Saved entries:
──────────
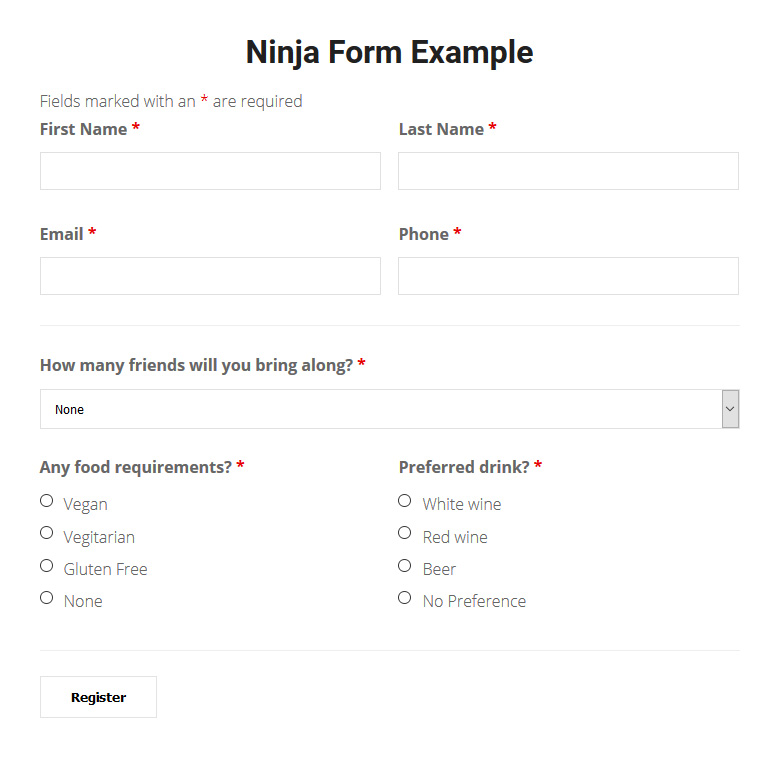Select the Gluten Free radio button
This screenshot has width=779, height=758.
click(46, 566)
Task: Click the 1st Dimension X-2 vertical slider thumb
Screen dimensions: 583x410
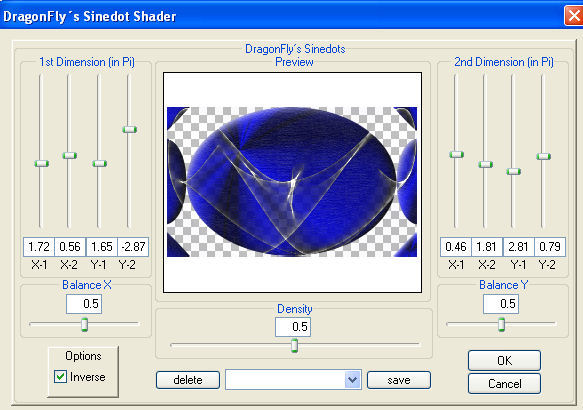Action: click(x=70, y=155)
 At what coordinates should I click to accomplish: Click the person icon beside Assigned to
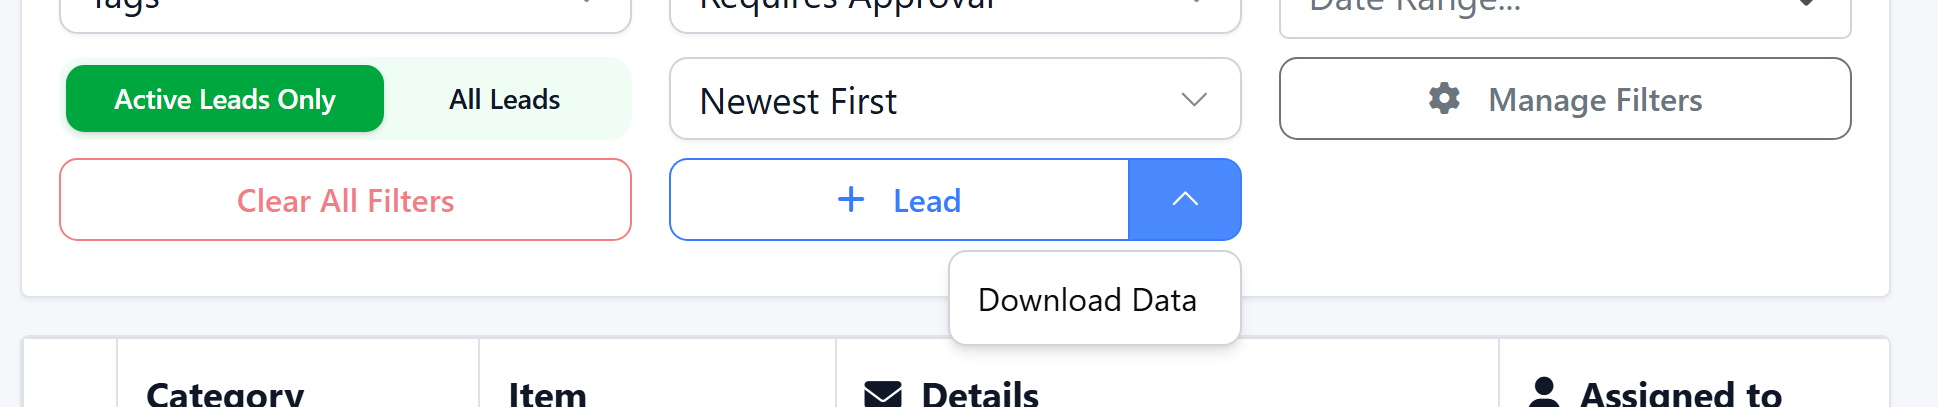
──────────
Give back only the lines from the one that carries "Task: Click the" through the final line above, both included. Drop all pictures.

Task: Click the 1st Dimension X-2 vertical slider thumb
Screen dimensions: 583x410
Action: click(x=70, y=155)
 At what coordinates should I click to accomplish: Click the person icon beside Assigned to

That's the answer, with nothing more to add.